Podremos cansar la boca con invocaciones políticas a la justicia social, podremos escribir vehementes artículos contra la pobreza, podremos quedarnos satisfechos con la defensa teórica de políticas de igualdad y servicios sociales. Podremos declararnos "socialdemócratas" para desmarcarnos de ese dogma feo, frío, antipático y equivocado sobre la idoneidad de la desregulación para que la pugna por ganar dinero revierta socialmente en forma de empleo y prosperidad. Podremos ser capaces de defender una subida de impuestos que perjudique el bolsillo, podremos sentirnos orgullosos de alguna contribución estable a organizaciones humanitarias, o salir en manifestación para que el Estado doble su contribución a los fondos de ayuda al desarrollo.
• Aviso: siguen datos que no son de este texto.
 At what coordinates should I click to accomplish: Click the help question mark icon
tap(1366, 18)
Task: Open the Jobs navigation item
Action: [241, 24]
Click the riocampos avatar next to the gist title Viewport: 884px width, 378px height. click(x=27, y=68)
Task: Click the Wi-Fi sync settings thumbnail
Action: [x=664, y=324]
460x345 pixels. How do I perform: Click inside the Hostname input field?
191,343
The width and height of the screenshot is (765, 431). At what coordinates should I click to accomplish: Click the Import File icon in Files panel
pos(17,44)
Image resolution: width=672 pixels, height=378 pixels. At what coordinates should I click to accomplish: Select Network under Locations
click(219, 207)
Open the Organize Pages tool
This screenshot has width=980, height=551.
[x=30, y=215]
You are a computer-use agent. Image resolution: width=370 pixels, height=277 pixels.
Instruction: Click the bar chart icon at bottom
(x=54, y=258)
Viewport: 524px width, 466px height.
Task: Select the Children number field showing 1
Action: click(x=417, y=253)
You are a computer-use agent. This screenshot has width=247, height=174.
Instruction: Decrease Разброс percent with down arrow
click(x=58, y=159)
Podremos, incluso, entusiasmarnos con un párrafo de la Encíclica que llama la atención sobre la invisibilidad de los problemas de los excluidos. Pero nada de esto nos asegura una "conciencia" libre de la cauterización a que nos somete nuestra condición de privilegiados en un mundo lleno de tan grandes inequidades. Por mucha buena voluntad que pongamos, por mucho énfasis ideológico que añadamos a nuestro discurso, nuestro bienestar es un obstáculo objetivo para comprender por qué es, de verdad, urgente, un cambio de rumbo.
 
La tradición marxista ha reflexionado mucho sobre la retórica del autoengaño que se conforma con exagerar mejoras marginales que sólo hacen la injusticia más "presentable". Esa reflexión la hace ahora, con toda autoridad moral, un Papa. Y hace muy bien, porque la radicalidad del discurso humanista cristiano acabará siendo la construcción más resistente frente al poder depredador del capitalismo financiero y frente al "paradigma tecnocrático" del que también se habla en la Encíclica, con un lenguaje que supera y desborda, por su elocuencia, a la retórica izquierdista:

"El paradigma tecnocrático se ha vuelto tan dominante que es muy difícil prescindir de sus recursos, y más difícil todavía es utilizarlos sin ser dominados por su lógica. Se volvió contracultural elegir un estilo de vida con objetivos que puedan ser al menos en parte independientes de la técnica, de sus costos y de su poder globalizador y masificador. De hecho, la técnica tiene una inclinación a buscar que nada quede fuera de su férrea lógica" (n.108). "Quienes no afirman con palabras que los problemas del hambre y la miseria en el mundo simplemente se resolverán con el crecimiento del mercado, lo sostienen con los hechos, cuando no parece preocuparles una justa dimensión de la producción, una mejor distribución de la riqueza, un cuidado responsable del ambiente o los derechos de las generaciones futuras. Con sus comportamientos expresan que el objetivo de maximizar los beneficios es suficiente" (n. 109). "La especialización propia de la tecnología implica una gran dificultad para mirar el conjunto. Por eso tampoco pueden reconocerse verdaderos horizontes éticos de referencia. La vida pasa a ser un abandonarse a las circunstancias condicionadas por la técnica, entendida como el principal recurso para interpretar la existencia" (n. 110).